Actually this is already the case. Try printing a message to stderr in an MS
Windows GUI program, for example. There might be a way to catch the output,
but I haven't found it.
That's a Windoze problem (in other words, it isn't meeting the standard
in that respect). It could easily pop up a message box, for instance,
or a text window. Complain to M$...
Most games consoles also have a very limited subset of the standard library,
and often that is useless, for instance because double precision arithmetic
is emulated in software.
They are catered for as freestanding implementations, which only need to
support the functions in <float.h>, <limits.h>, <stdarg.h> and
<stddef.h> (in C90; C99 adds a few more). There is, of course, no
guarantee that any aspect of the implementation is suitable for any
specific purpose (speed, size of object code, etc.) only that it works
according to the standard and produces the correct result.
My own view is that many programs need to be able to address a text raster
on a console, and many more need to be able to access a graphical window and
mouse. It would only take half a dozen functions to support these things
And many more don't. Almost all of the programs I've written in the
last 25 years (about 20 of them using C or C++ full-time) are quite
happy with a text stream as user input and output.
Win * TextWindow(int width, int height, int *wgot, int *hgot)
void printat(Win *win, int x, int y, char ch)
Win *GraphicsWindow(int width, int height, int *wgot, int *hgot, COLORMAP
*col)
void setpixel(Win *win, int x, int y, long rgb)
/* this one for efficiency */
void drawimage(Win *win, int x, int y, int width, int height, long *image)
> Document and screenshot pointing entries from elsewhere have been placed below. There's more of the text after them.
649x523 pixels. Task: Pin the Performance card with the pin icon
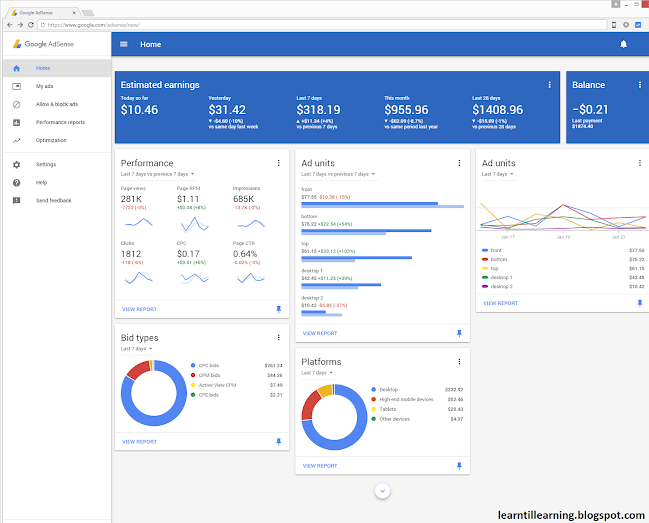click(x=279, y=309)
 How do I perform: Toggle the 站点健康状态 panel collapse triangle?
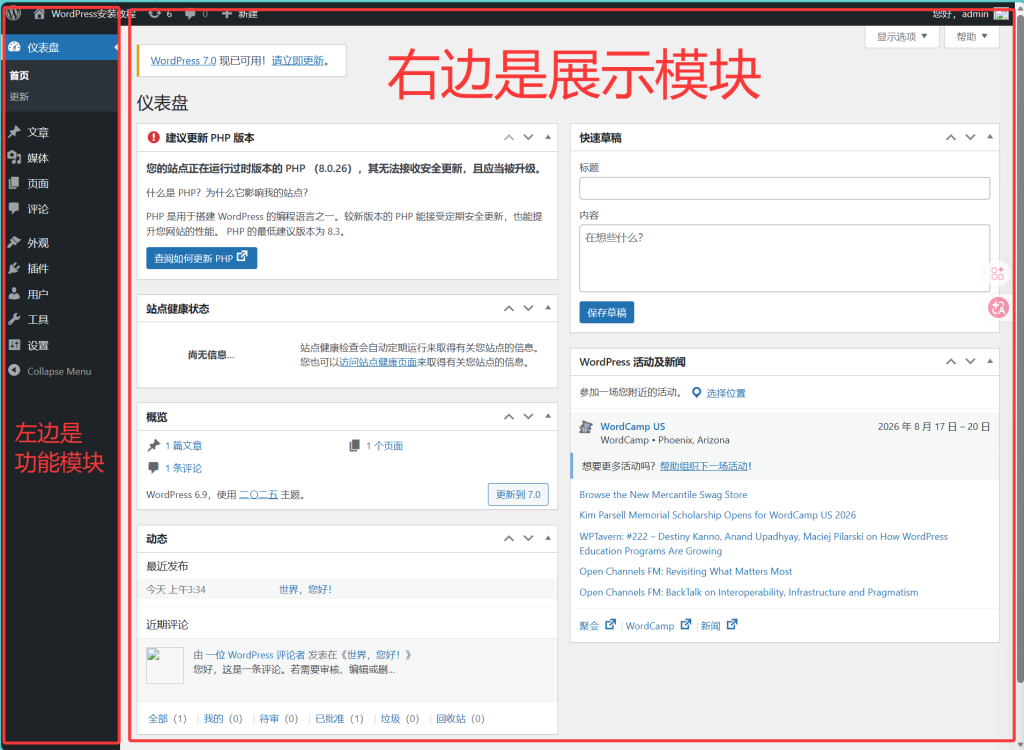coord(548,308)

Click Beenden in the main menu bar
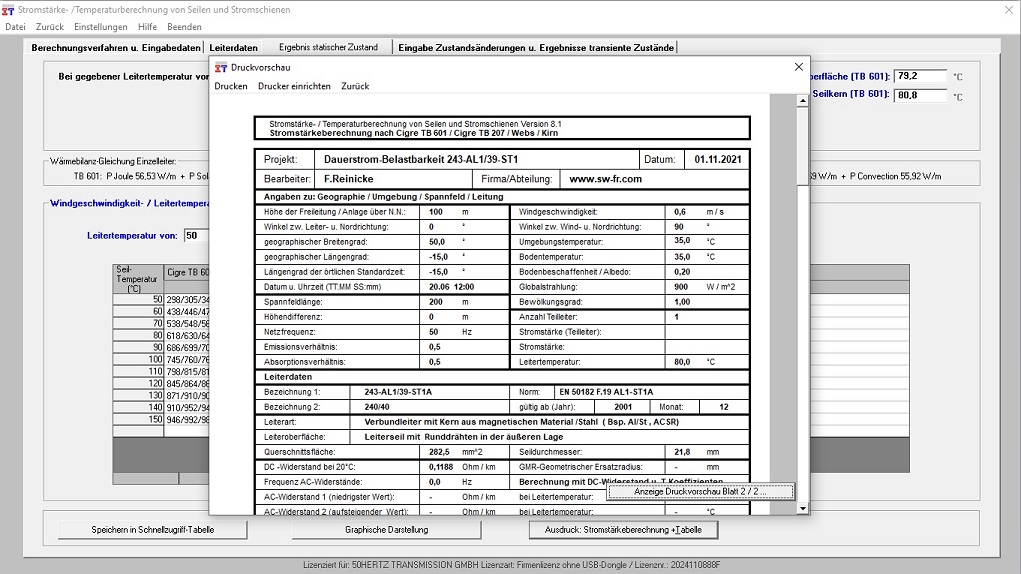184,27
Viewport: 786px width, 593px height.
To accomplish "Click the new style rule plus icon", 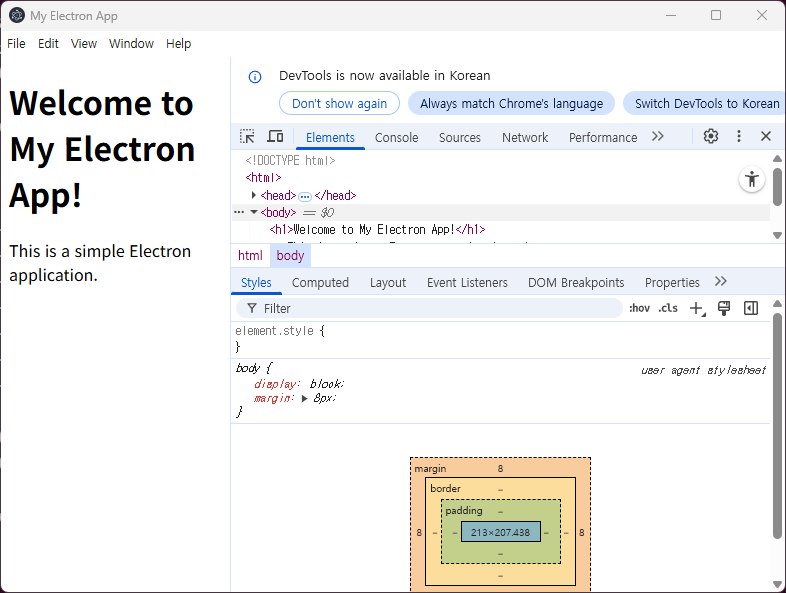I will click(x=697, y=308).
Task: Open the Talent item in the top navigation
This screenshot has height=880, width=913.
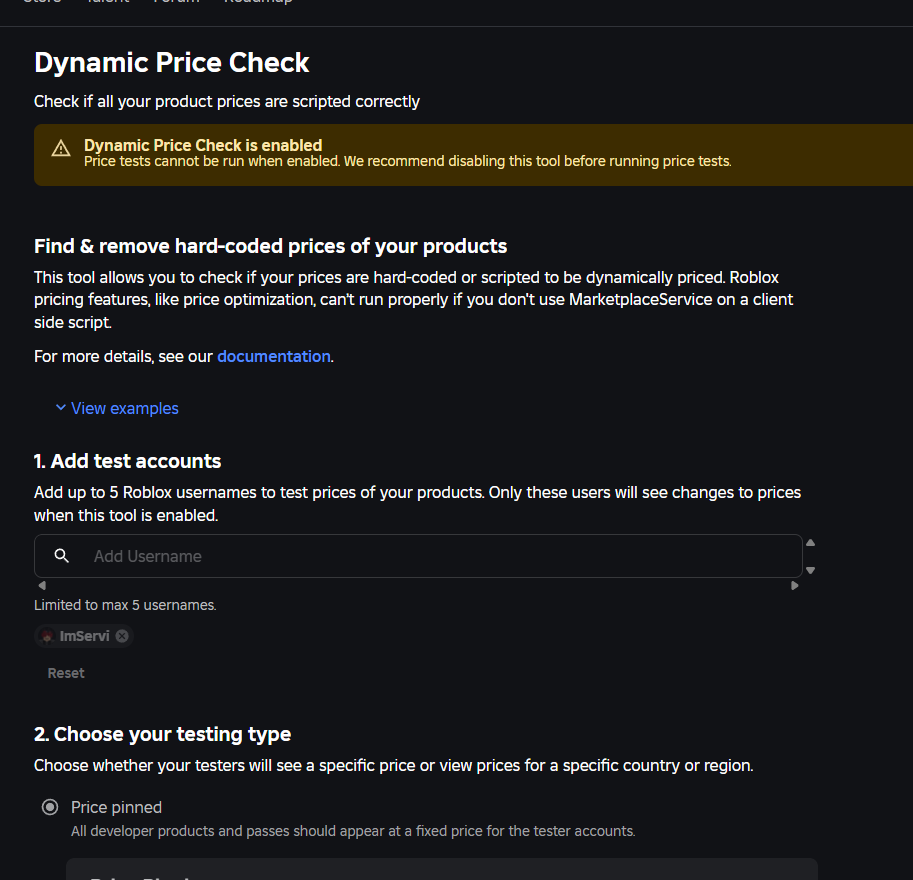Action: click(x=107, y=3)
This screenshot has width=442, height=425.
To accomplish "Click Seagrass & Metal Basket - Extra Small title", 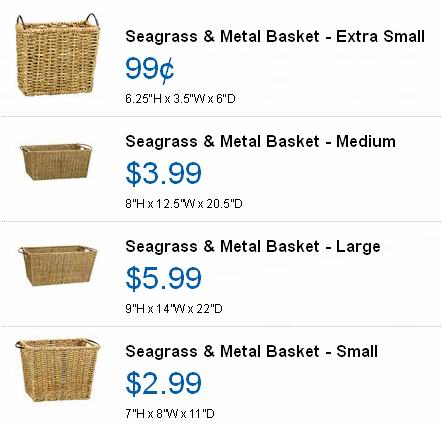I will [x=275, y=36].
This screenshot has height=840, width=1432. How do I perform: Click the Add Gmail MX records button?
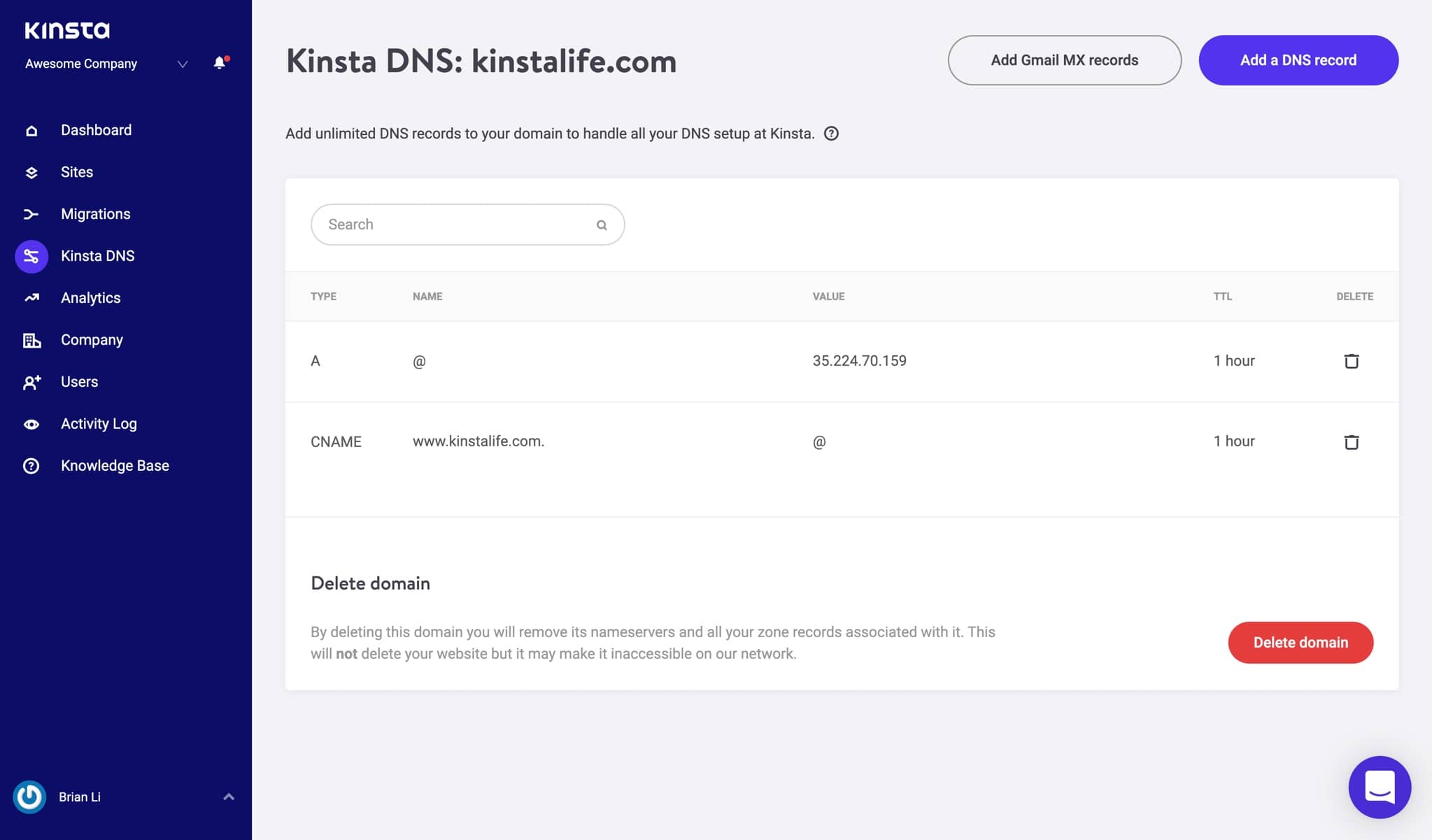(x=1064, y=60)
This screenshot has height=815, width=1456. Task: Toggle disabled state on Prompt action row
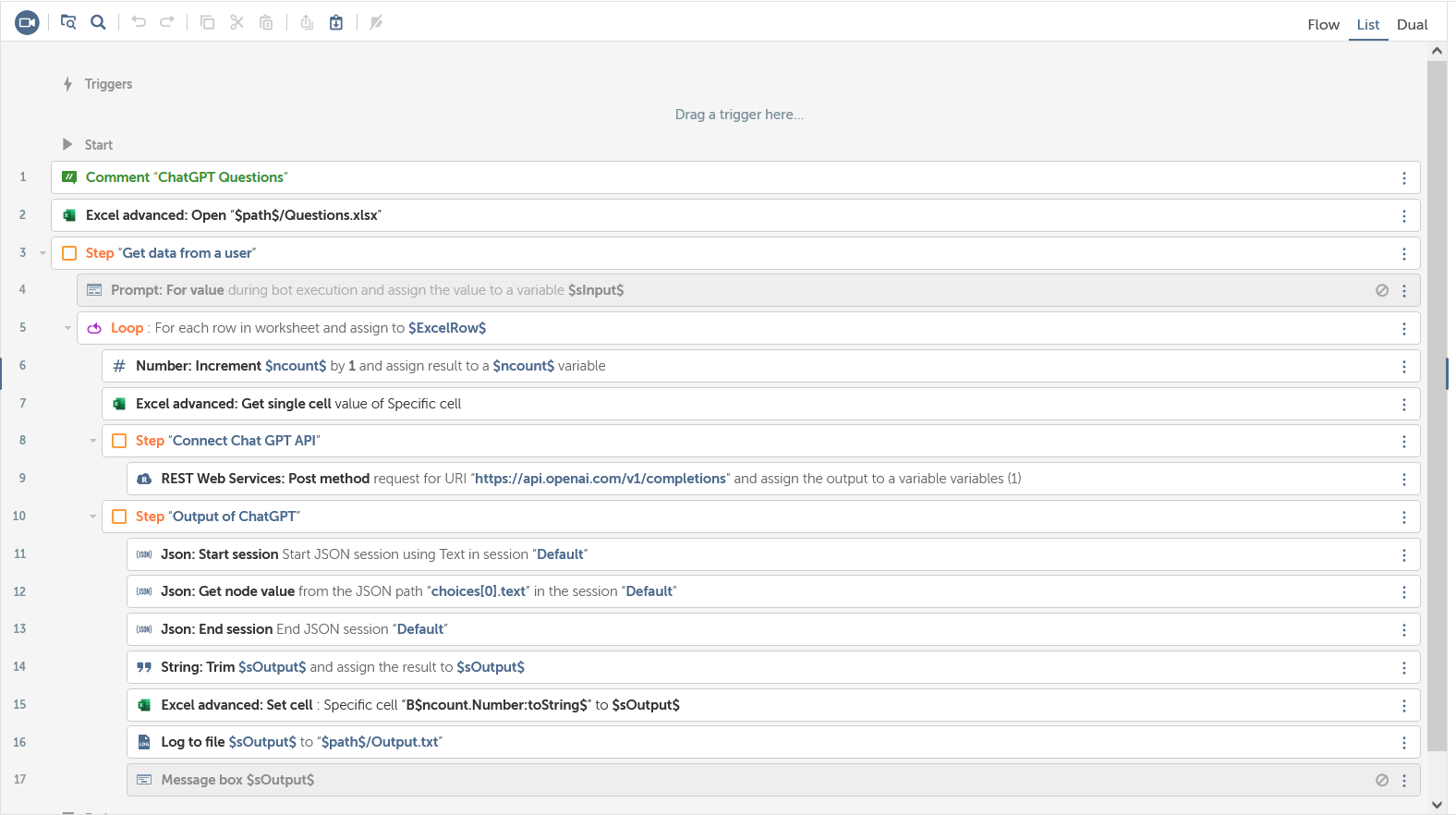click(1382, 290)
/* if delay is non-zero, this could double as the synch function to flush
output to
the screen */
int querymouse(Win *win, int *x, int *y, int delay)
int kbhit(void)
void closeWindow(Win *win)
Well, you've now extended it to graphics terminals, thus limiting it
even more to certain hardware and operating systems.
This would release third parties to produce systems for buttons and drivers
and so on. Text could default to 16 pixels by 20, or whatever is convenient.
What is 'convenient' is a text mode terminal which can display at least
80 characters width in sequential order, and an input device which
generates characters. That is all that is needed for a conforming
hosted C implementation. Your suggestion would make it necessary to
provide even more hardware and functions to interrogate it (there is no
point in having a portable window without means to find out how big it
can be, how many colours it supports, how big the text is, etc.).
Anyone really worried out appearance in graphics mode would build a font
library on top of the access functions anyway.
No, they would (and do) go directly to the system API (or to the
hardware) to do it efficiently (try telling a games programmer that he
has to use functions which set one pixel at a line to draw a line, when
the hardware implements it as a single operation!). And no one would
ever agree about which functions are basic and which can be built
sensibly on top, because all of the hardware is different. Look at how
many graphics libraries there are, all with different interfaces because
they are designed for different things.
The point of the C library is that it is supposed to support the minimum
necessary to write workable programs, and allow extra libraries and
headers to do anything else.
Note that the curses library can be implemented using only the standard
C functions -- of course, it has to know which escape sequences to
issue to do things like cursor addressing, switching echo off, etc., but
for many terminals those can be done without any direct OS access at
all. The same could be true for a graphics system (the Tektronics
terminals, which are still emulated in some xterms, used an serial
character stream for graphics) and for pointing devices. But it's up to
the implementer and the user to determine the hardware characteristics
for those, not for the C standard to specify minimum hardware levels.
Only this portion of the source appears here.